Never assume you know what someone elses life is like because you will always be wrong.

So true. From the outside my life looked picture perfect when DH and I got married. I got pregnant instantly on honeymoon (despite being in my 30s) and I got pregnant almost instantly after DD1 was born, too. In reality I suffered with crippling PND which took a long time to recover from.

But I know my SIL struggled terribly with envy because they just couldn't get pregnant despite doing endless IVF. She couldn't even bear to come to their birthday parties etc.

mumoftwoboys321 · 24/03/2025 16:16

When you struggle to conceive I believe it does make you a bit like that it’s very hard watching what feels like everyone around you falling pregnant when all you want is that

UndermyShoeJoe · 24/03/2025 16:16

Her fast conceptions might not of been quite what they wanted either most people don’t think hey let’s ttc and plan on it happening straight away while also being aware it could happen.

The just meant to fit comment is hurtful if they know what you are going though but people say stupid shit. Foot in mouth.

UndermyShoeJoe · 24/03/2025 16:18

londoner1980 · 24/03/2025 16:15

We do earn enough to pay private (with some careful balancing), and my DH's family is quite well-off, but DBIL is very wealthy - i really appreciated the money but it's not a significant amount for him at all. (realising that sounds very ungrateful typed out, just trying to give context).

It really does because no matter how big of an amount it is considered to him personally it’s the thought behind giving it and for you to see it as well nothing for him is rather insulting too.

TeenLifeMum · 24/03/2025 16:19

I’m so glad my brother didn’t see things like this when I had dd1 and nothing happened for them. 3 years later they were still trying and I really rubbed it in by getting pregnant with twins. The thing is, we spoke openly and he said they (him and his lovely wife) had approached it as two separate things because they’re not intertwined. Me giving them nieces was wonderful news and didn’t correlate with them not having dc. They did finally have a son but the big family they planned want to be. So my advice is to understand you’re hurt and actively decide not to direct it at bil/sil. It’s not related.

You also never know other people’s full struggles. When yours are intense it is hard to see beyond but perfect lives are rarely as such.

Twinkletoes10 · 24/03/2025 16:20

So sorry to hear your struggles 😞 I hope you get some good luck soon, you really deserve it. Your feelings are absolutely valid, and you don't need to feel guilty.
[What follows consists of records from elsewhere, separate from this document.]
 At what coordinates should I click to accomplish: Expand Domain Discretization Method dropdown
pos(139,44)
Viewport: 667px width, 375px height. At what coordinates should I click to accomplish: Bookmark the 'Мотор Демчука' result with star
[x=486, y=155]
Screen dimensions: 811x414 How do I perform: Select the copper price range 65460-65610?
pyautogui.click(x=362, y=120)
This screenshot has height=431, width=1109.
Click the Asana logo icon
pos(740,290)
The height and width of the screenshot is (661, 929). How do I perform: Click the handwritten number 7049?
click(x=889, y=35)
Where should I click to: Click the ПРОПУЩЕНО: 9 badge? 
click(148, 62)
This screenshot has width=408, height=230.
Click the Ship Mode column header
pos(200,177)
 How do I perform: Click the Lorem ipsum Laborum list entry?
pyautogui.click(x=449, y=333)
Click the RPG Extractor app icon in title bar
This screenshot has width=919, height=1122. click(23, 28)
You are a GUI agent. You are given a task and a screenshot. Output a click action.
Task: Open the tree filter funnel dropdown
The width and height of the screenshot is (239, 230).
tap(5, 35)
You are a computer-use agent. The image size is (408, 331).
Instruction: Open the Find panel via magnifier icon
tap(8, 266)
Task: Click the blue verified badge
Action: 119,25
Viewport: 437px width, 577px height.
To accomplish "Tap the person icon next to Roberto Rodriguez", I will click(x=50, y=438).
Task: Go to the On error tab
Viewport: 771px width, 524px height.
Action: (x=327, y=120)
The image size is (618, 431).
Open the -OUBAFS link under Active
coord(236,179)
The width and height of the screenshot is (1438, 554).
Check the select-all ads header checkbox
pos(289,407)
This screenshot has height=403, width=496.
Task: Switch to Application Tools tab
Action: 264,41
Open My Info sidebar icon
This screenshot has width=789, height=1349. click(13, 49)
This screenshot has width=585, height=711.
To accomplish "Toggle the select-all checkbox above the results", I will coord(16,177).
You're not a bad person. It's not fair that ttc is so easy for some and difficult for others. Take care.

festivemouse · 24/03/2025 16:21

Honestly feelings are valid - but I think if you feel this way about them (and her specifically!) perhaps clouding the waters with money isn’t helping? YABU to not even want to speak to them / be so disparaging of SIL who it seems has done absolutely zero wrong. They clearly care about you both lots. Perhaps she’s come across as stand offish because you are obviously dismissive / judgemental of her? It’s never easy being around people with things we want, especially when it’s kids.

They have obviously done well in life financially and also have a family, something which when you’re desperately trying to have your own can seem just so unfair. However your current struggles are nothing to do with your SIL, if anything her and BIL are helping you guys way more than any normal siblings would be able to.

Im in a similar position of TTC for years with no success, BIL managed to knock his partner up a couple of months in with no plans to do so. Yes, it stings - but this pain is mine, not theirs. Sometimes you have to take a step away but remember that your family didn’t do this to you, it’s not their fault - or yours! Give yourself time to heal if you need to, but families can be such a support line in tough times.

TheMixedGirl · 24/03/2025 16:24

OP sorry you are going through this. It's so stressful. Just remember it may look easy for them bit nobody really knows what goes on behind closed doors.
Just keep at arms length for now and it's OK to be honest and just say that your down due to struggling to conceive and want to spend time alone, reasonable people will understand.